▸ PROBLEM DESCRIPTION
The answer is the line containing "You are a computer-use" plus every line after it to the end of the material, retyped exactly and without the pictures.
=-=-=
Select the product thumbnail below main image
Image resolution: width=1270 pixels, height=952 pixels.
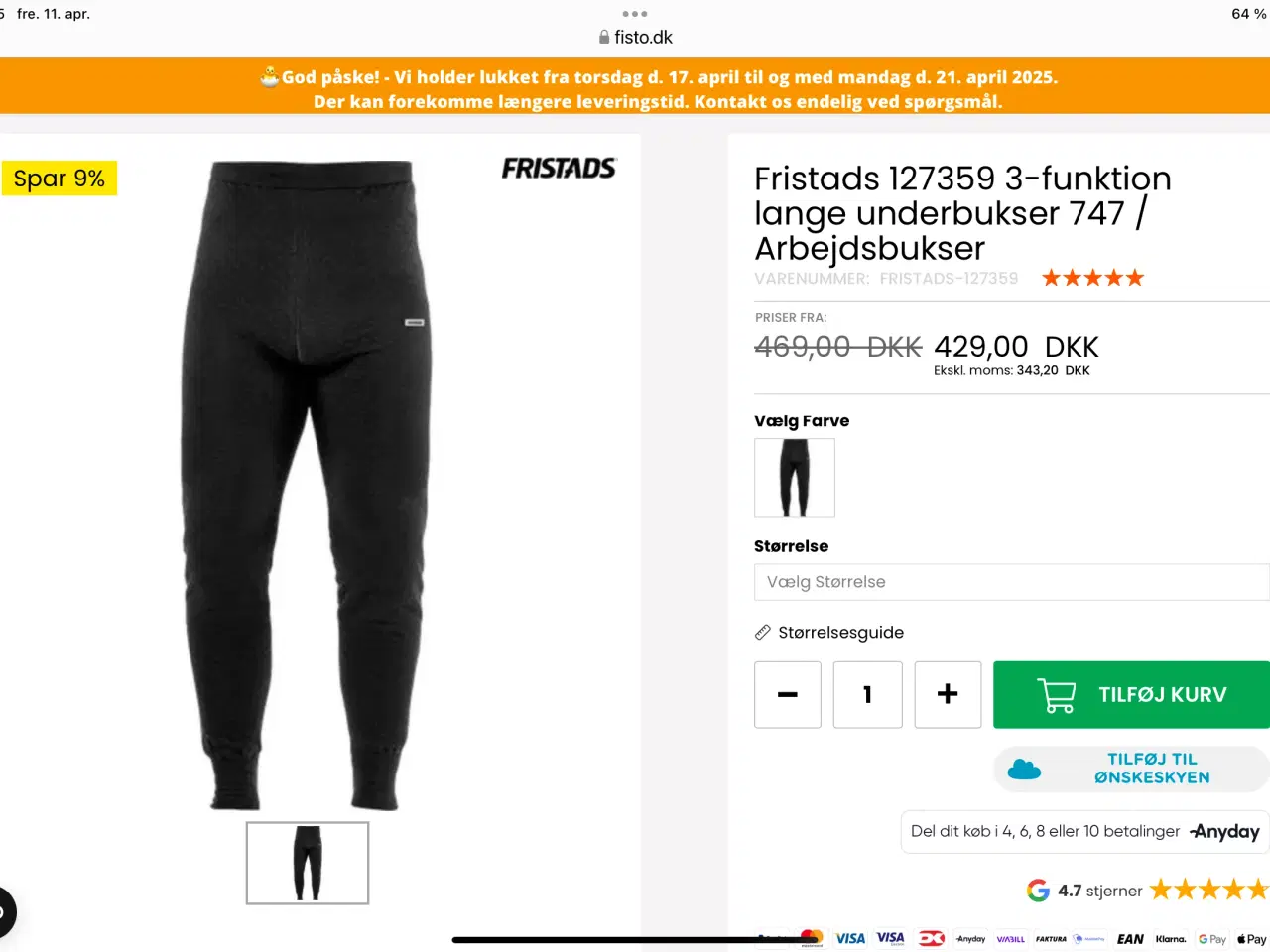pyautogui.click(x=308, y=863)
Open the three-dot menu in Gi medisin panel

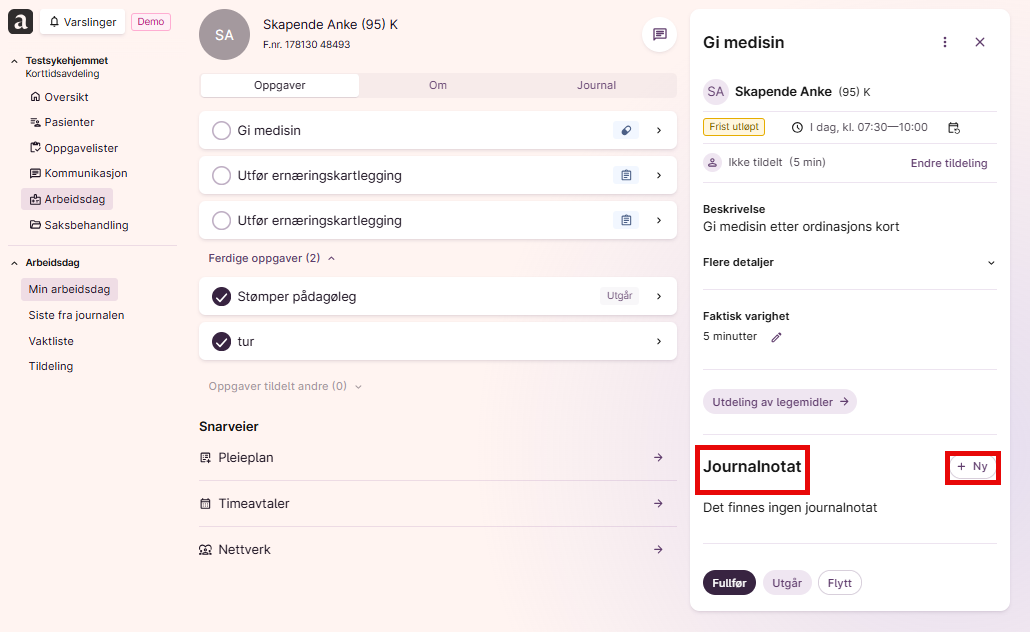945,42
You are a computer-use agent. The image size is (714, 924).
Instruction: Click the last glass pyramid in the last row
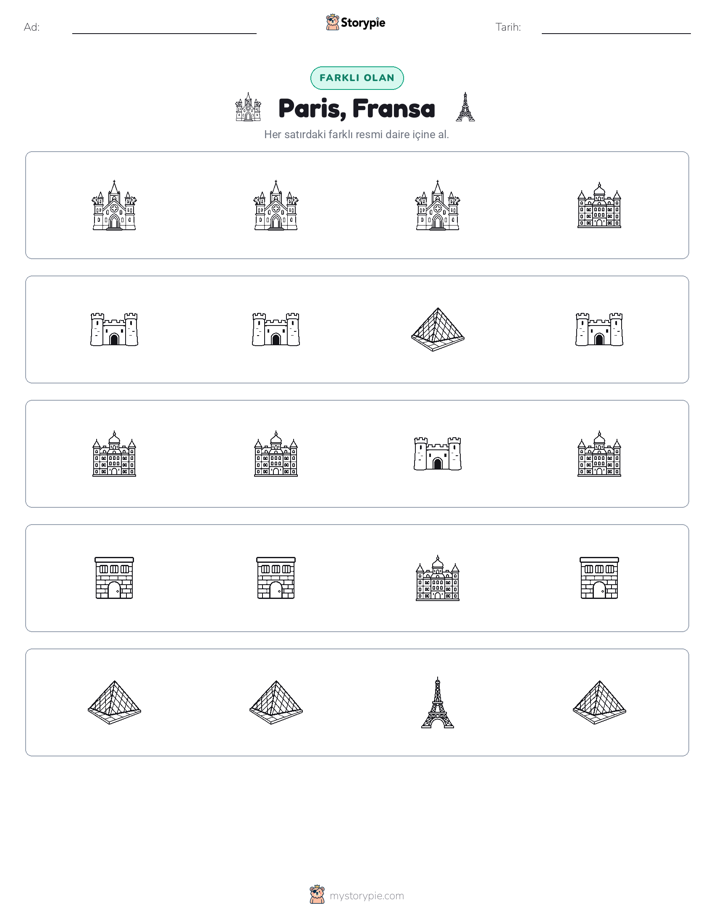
=-=-=
▸ WRITTEN SOLUTION
You are a computer-use agent. The image size is (714, 924).
Instruction: Click the last glass pyramid in the last row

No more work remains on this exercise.